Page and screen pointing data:
--- Start ---

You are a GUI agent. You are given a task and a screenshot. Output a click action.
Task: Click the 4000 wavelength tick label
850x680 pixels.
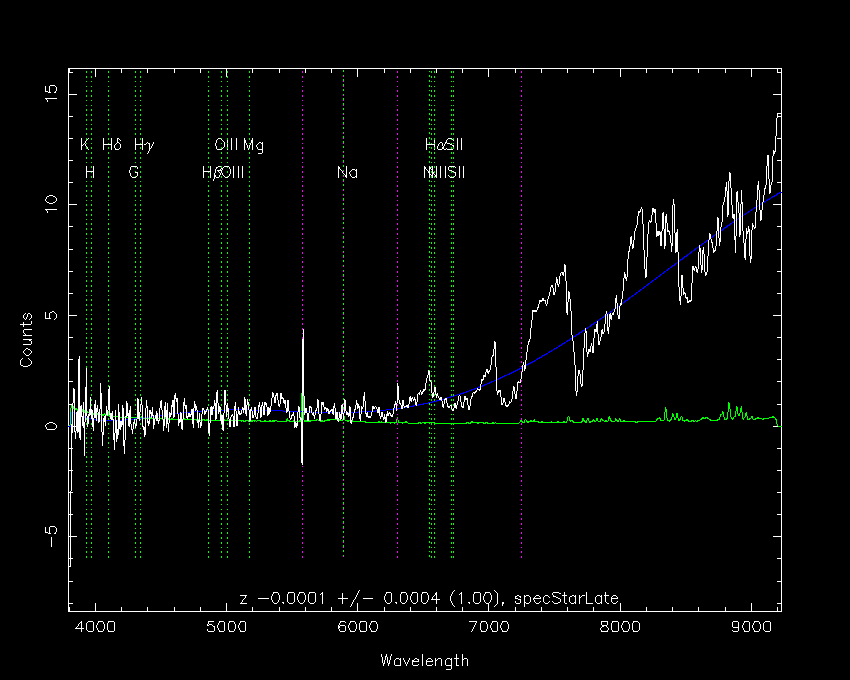pos(95,627)
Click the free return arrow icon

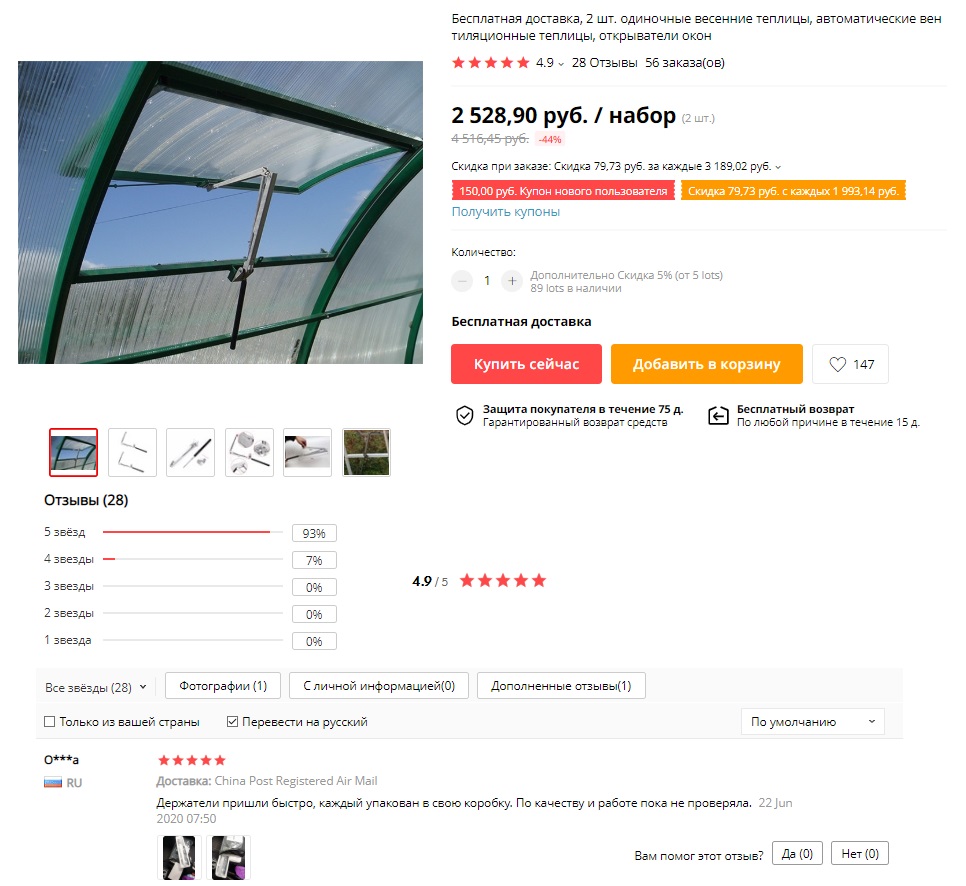click(x=718, y=416)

--- End ---

▶ [The exercise]: Please edit the listing by replacing "screenshot" with "screen image" and keep everything else the same. Leave the pictures out of your answer.

▶ [Solution to the exercise]:
You are a GUI agent. You are given a task and a screen image. Output a click action.
Task: Click the 4000 wavelength tick label
850x680 pixels.
pos(95,627)
Click the free return arrow icon

click(x=718, y=416)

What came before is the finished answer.